Texte inédit pour le site de Ballast

La gloire est une méprise. Un plan rap­pro­ché sur l’un des pans d’une œuvre plu­rielle ; un regard pro­non­cé sur ce qui mérite sans doute le moins d’at­ten­tion. Célébrer, c’est tron­quer : le devant de la scène se plaît à rabo­ter rugo­si­tés et cou­lisses. Jack London est connu de par le monde entier et nous avons été nom­breux à gran­dir avec Croc-Blanc ou L’Appel de la forêt. London est sou­vent per­çu comme un auteur de jeu­nesse, un roman­cier des che­vets d’a­do­les­cence — ce n’est nul­le­ment un mal mais cela peut le deve­nir lorsque l’on omet l’é­cri­vain sans âge et sans public ciblé, la plume sociale, le can­di­dat et mili­tant révo­lu­tion­naire. Sait-on assez que, par-delà les adap­ta­tions pro­duites par Walt Disney, London fut l’une des der­nières lec­tures de Lénine, ago­ni­sant auprès de sa femme ? que Trotsky, en exil, fit état de la « vive impres­sion1 » que l’un de ses ouvrages lui pro­cu­ra ? que Che Guevara son­gea, se voyant mou­rir, bles­sé lors de la prise de Cuba, à l’une de ses nou­velles ? Sait-on assez que le régime fas­ciste de Mussolini fit inter­dire les édi­tions popu­laires des écrits révo­lu­tion­naires de l’Américain ? Sait-on assez que l’un de ses suc­cès de librai­rie condui­sit à la fin des cami­soles pour les pri­son­niers de droit com­mun ? ☰ Par Émile Carme


london1 Dans son article « How I became a Socialist » (« Comment je suis deve­nu socia­liste »), paru en 1903, London raconte qu’il a d’a­bord, jeune, été un adver­saire de cette tra­di­tion phi­lo­so­phique et poli­tique.
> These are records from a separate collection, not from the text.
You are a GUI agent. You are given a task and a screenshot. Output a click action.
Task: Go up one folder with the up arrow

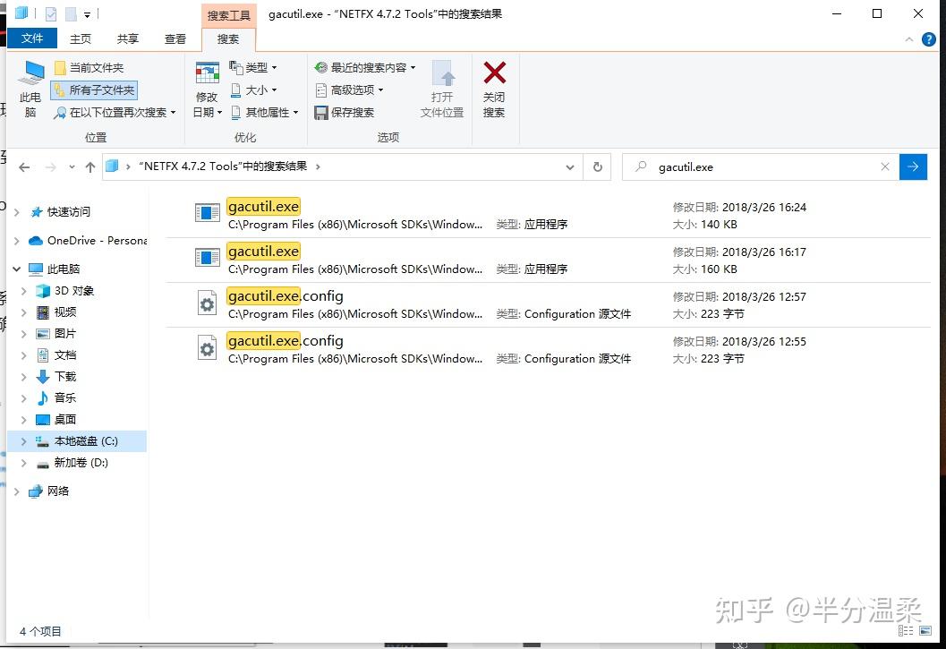pyautogui.click(x=92, y=167)
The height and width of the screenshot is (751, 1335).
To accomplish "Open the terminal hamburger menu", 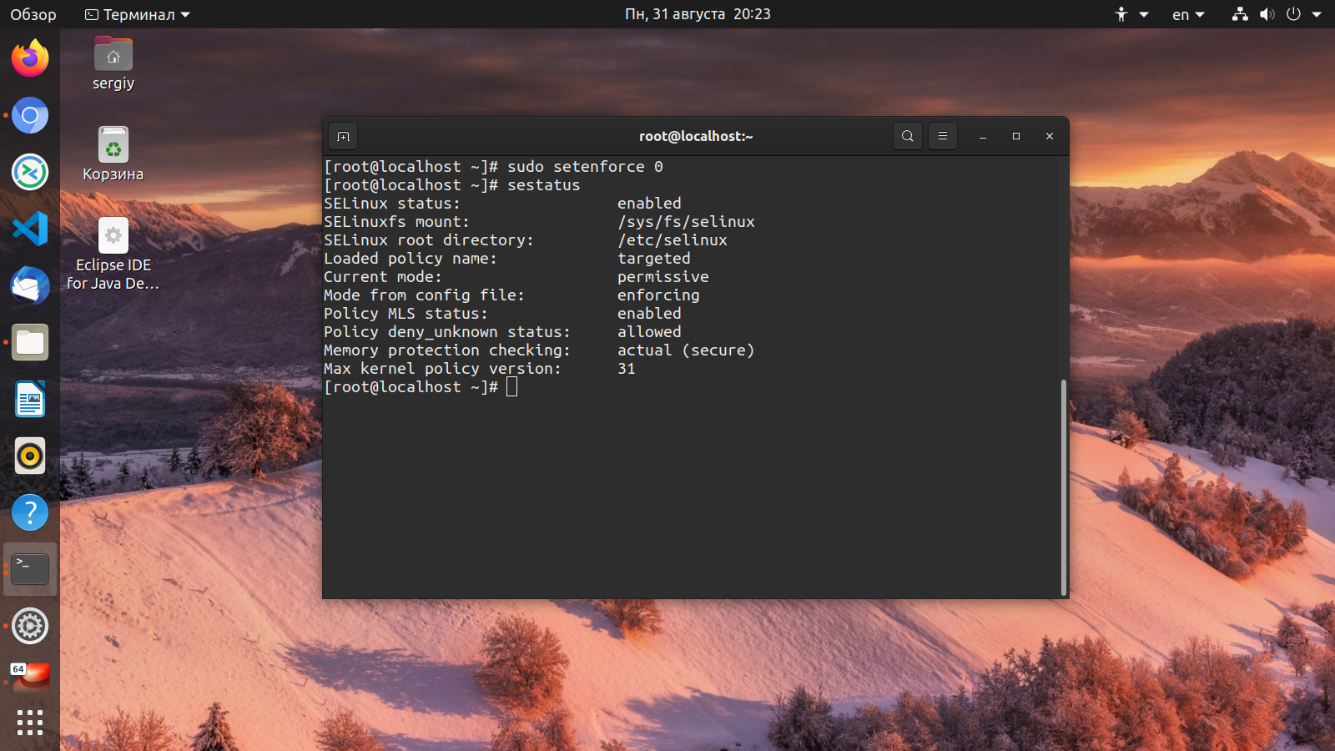I will (x=942, y=136).
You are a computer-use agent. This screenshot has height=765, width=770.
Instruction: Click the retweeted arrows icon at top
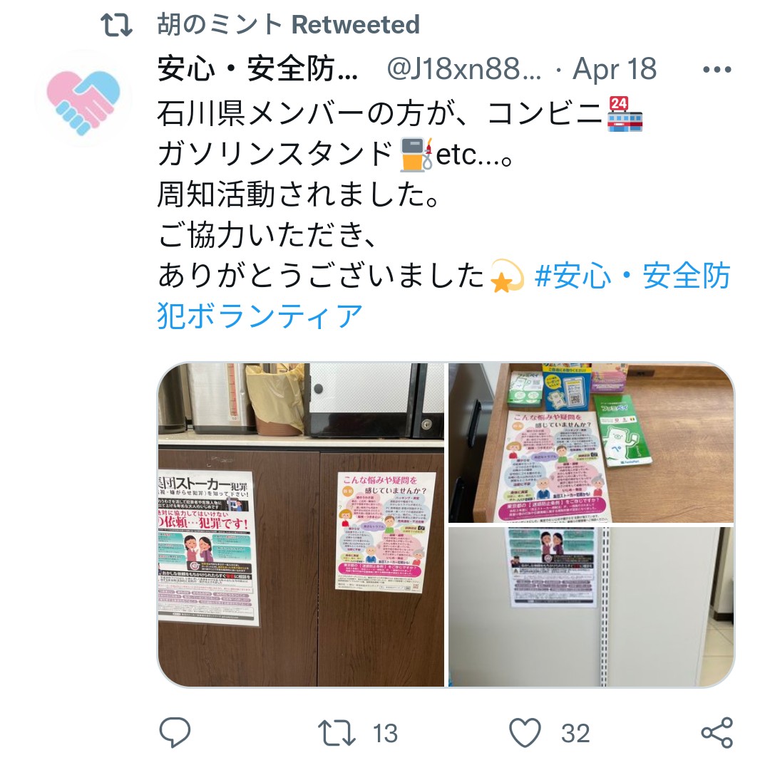pyautogui.click(x=116, y=25)
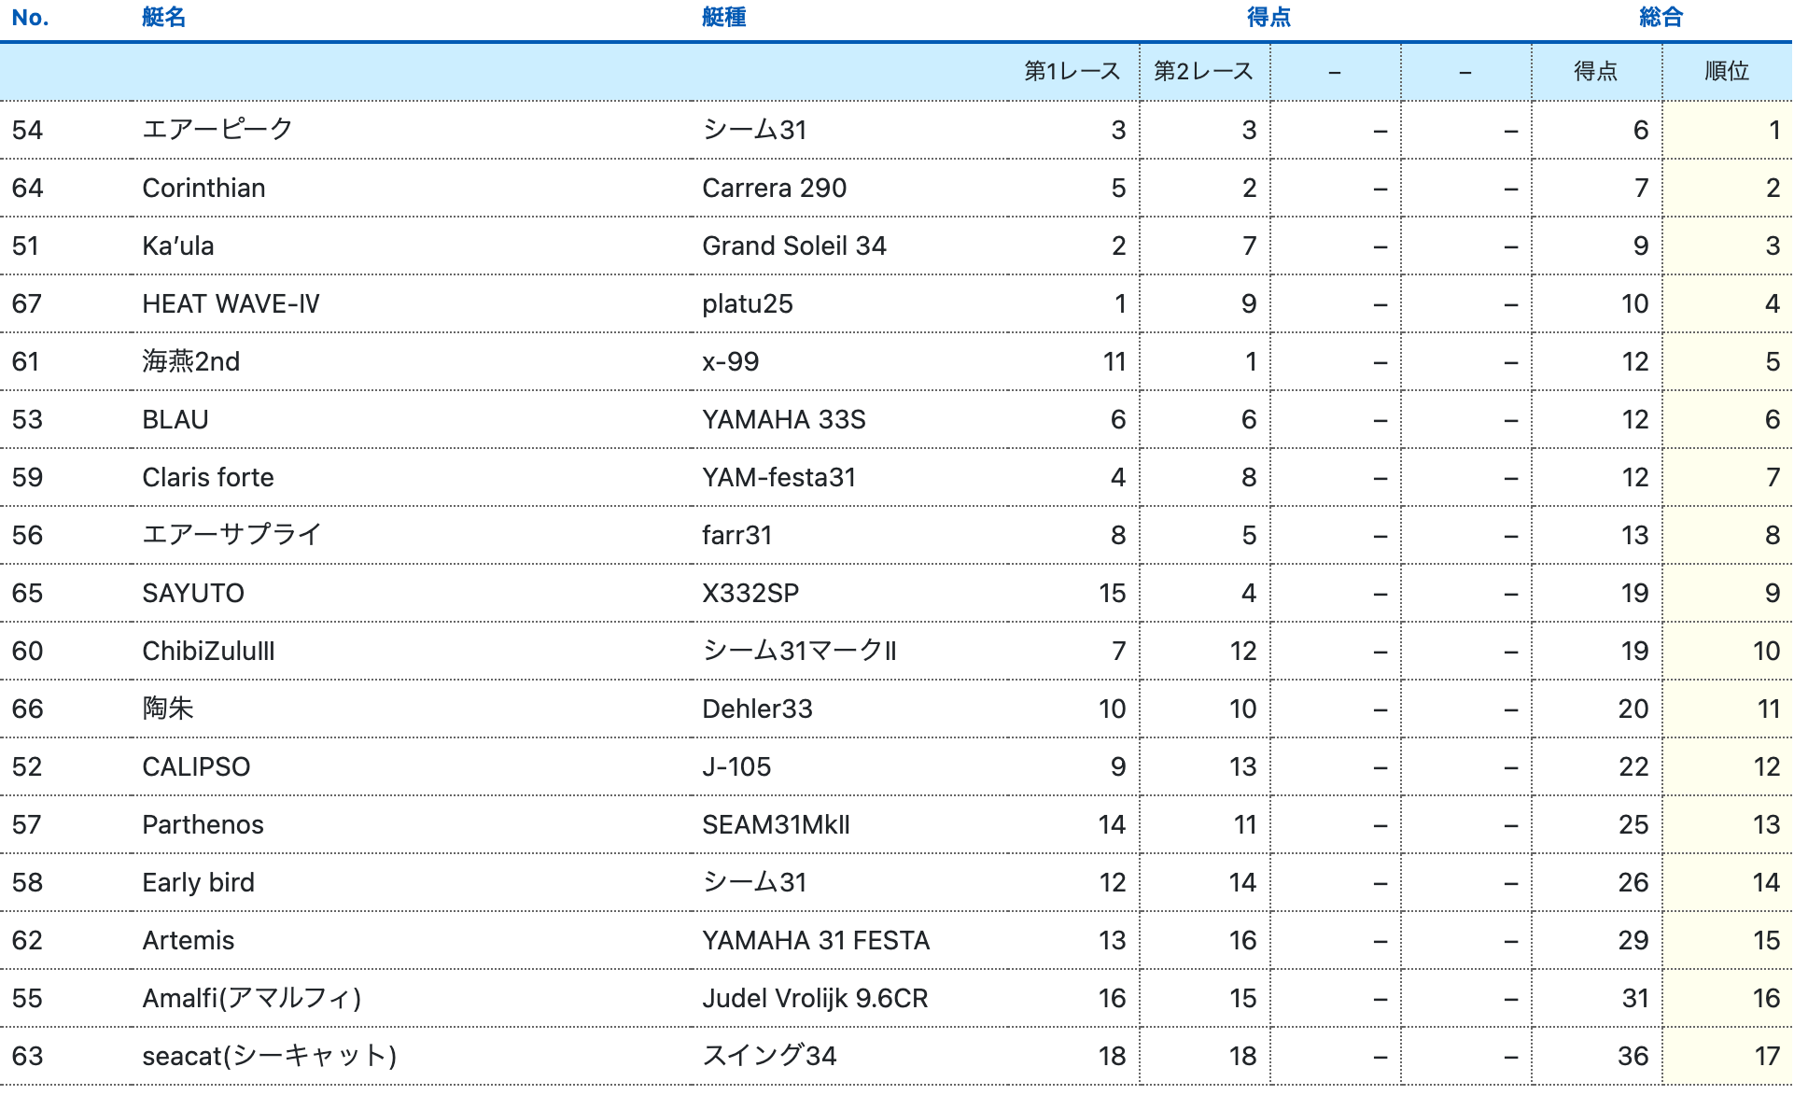
Task: Select Claris forte boat name
Action: pyautogui.click(x=207, y=477)
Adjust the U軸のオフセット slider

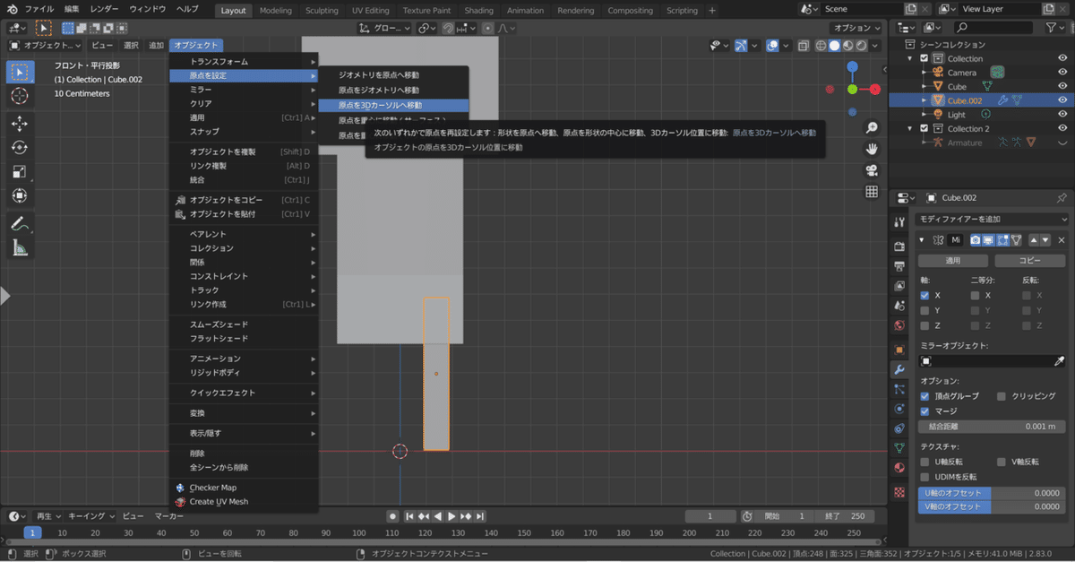(x=993, y=493)
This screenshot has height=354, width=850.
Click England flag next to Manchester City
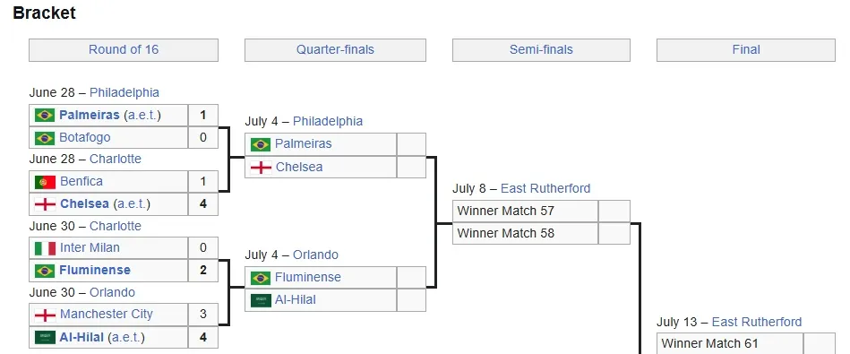pyautogui.click(x=45, y=315)
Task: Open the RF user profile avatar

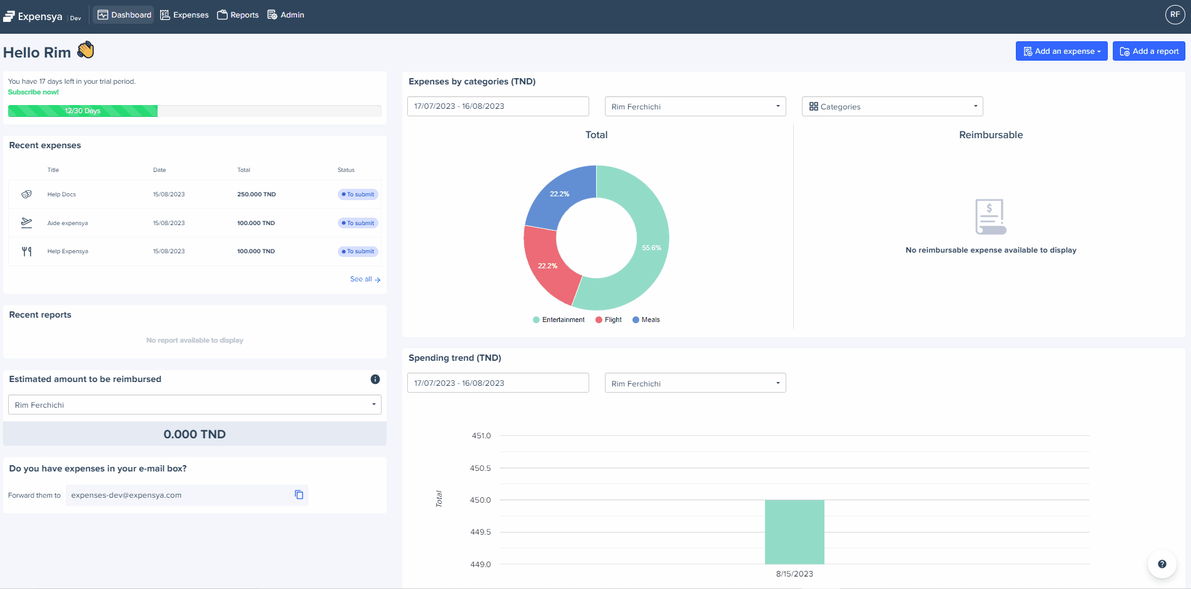Action: coord(1175,14)
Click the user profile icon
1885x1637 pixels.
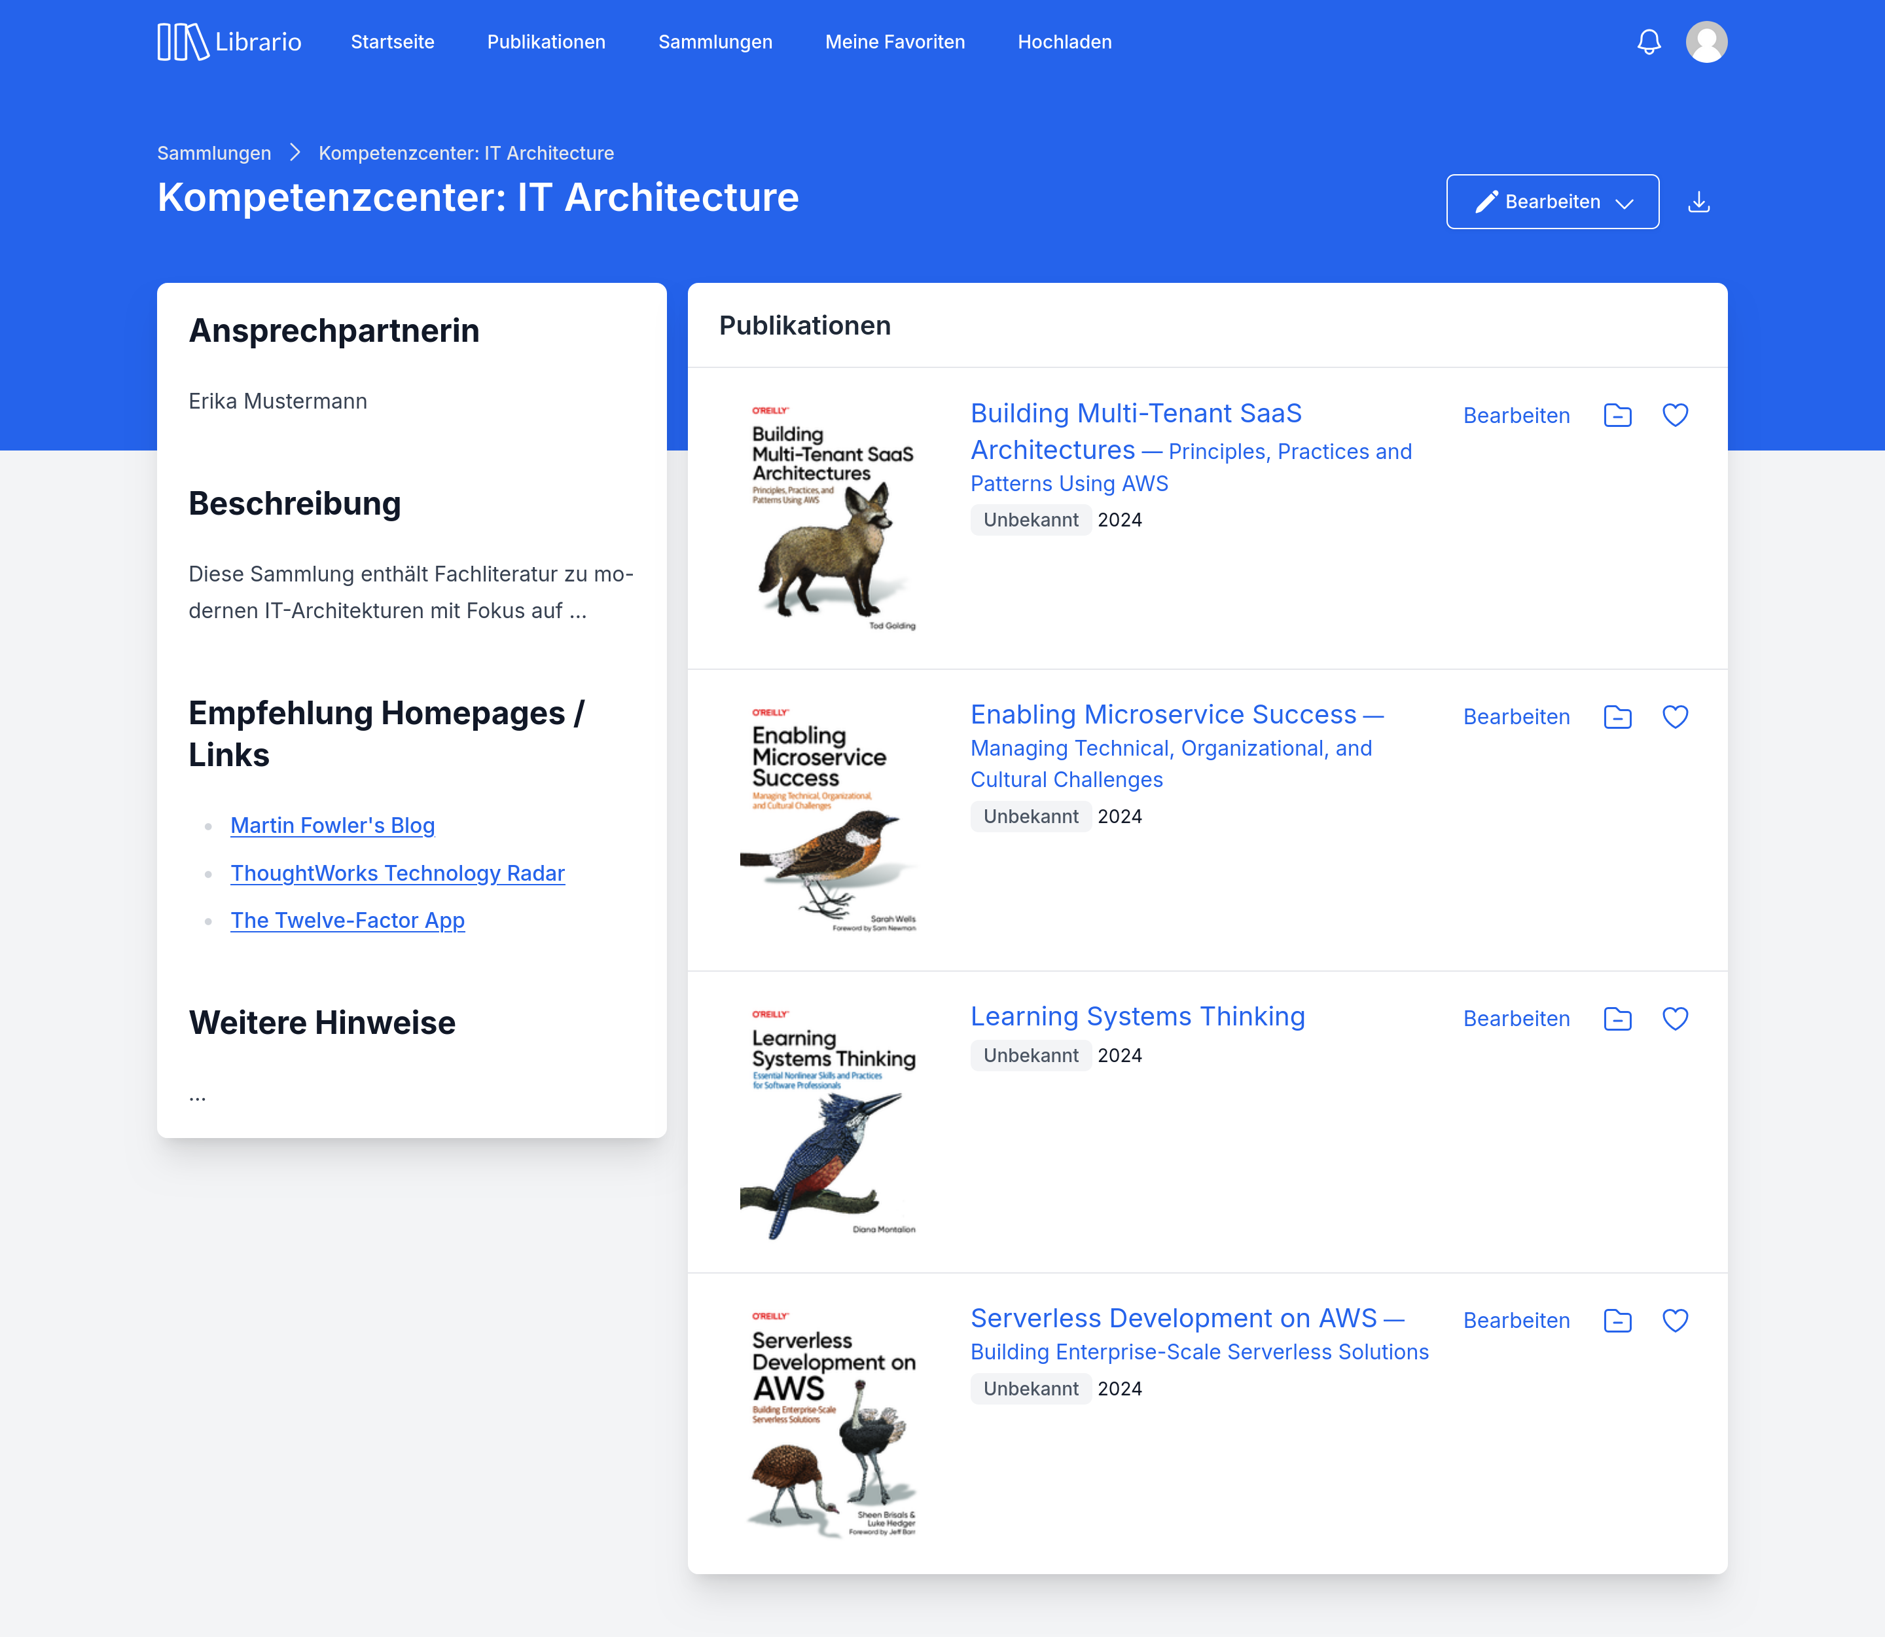(1706, 42)
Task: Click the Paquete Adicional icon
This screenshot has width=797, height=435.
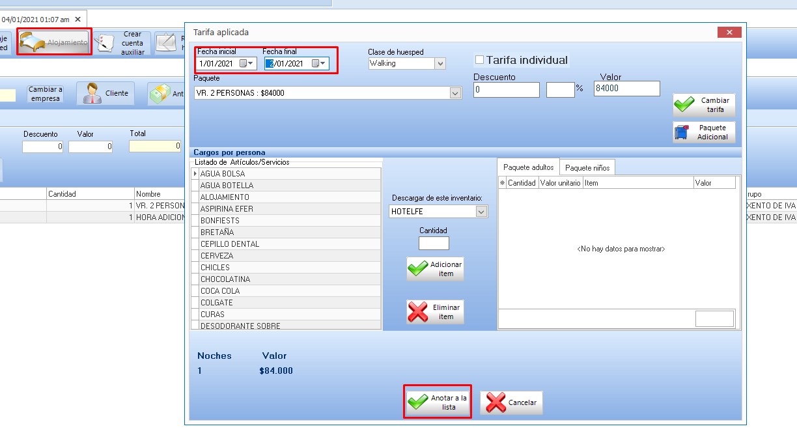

Il était un indi­vi­dua­liste féroce, nietz­schéen en diable, self-made-man adepte du quand-on-veut-on-peut, par­ti­san zélé de la loi du plus fort dans cette jungle qu’est notre monde. Puis, bien que d’o­ri­gine déjà modeste, il eut à connaître la men­di­ci­té, le froid des trains que l’on prend sans billet, les jar­dins publics et la pri­son. C’est ain­si, pas à pas, qu’il entra en contact avec des socia­listes de chair et d’os, qui lui apprirent ce qu’é­tait cette doc­trine, et avec d’autres, de papier cette fois, qu’il dévo­ra de biblio­thèques en librai­ries. Dans son célèbre roman Martin Eden, dont le carac­tère par­tiel­le­ment auto­bio­gra­phique n’est pas un secret, London fait dire à son héros qu’il enten­dit pour la pre­mière fois par­ler de socia­lisme et d’a­nar­chisme lors de débats publics impro­vi­sés dans les allées de City Hall Park.

Curieux et dési­reux d’ac­cé­der à ce savoir dont le pri­vaient ses ori­gines sociales, son alter ego lut alors Marx, Ricardo, Smith, Mill — à bride abat­tue, écour­tant ses nuits et sans for­cé­ment tout sai­sir… Si « la soli­da­ri­té de classe était une seconde nature chez lui », note-t-il à pro­pos de Martin Eden, il n’en demeu­rait pas moins un enne­mi déter­mi­né de l’ordre gré­gaire : son affec­tion pour les belles « bêtes blondes », puis­santes, gor­gées d’é­lans, son attrait pour les sur­hommes tout droit sor­tis des pages enfié­vrées d’Ainsi par­lait Zarathoustra l’empêchaient d’adhé­rer au pro­jet révo­lu­tion­naire. Mais Martin n’est pas tout à fait Jack et le second chasse l’a­ris­to­cra­tisme du pre­mier pour sur­vivre — Eden le grand brû­lé meurt pour que vive London, l’a­ni­mal social bien réso­lu à œuvrer pour ce que Nietzsche récu­sait avec tant de mépris : l’é­ga­li­té entre les hommes.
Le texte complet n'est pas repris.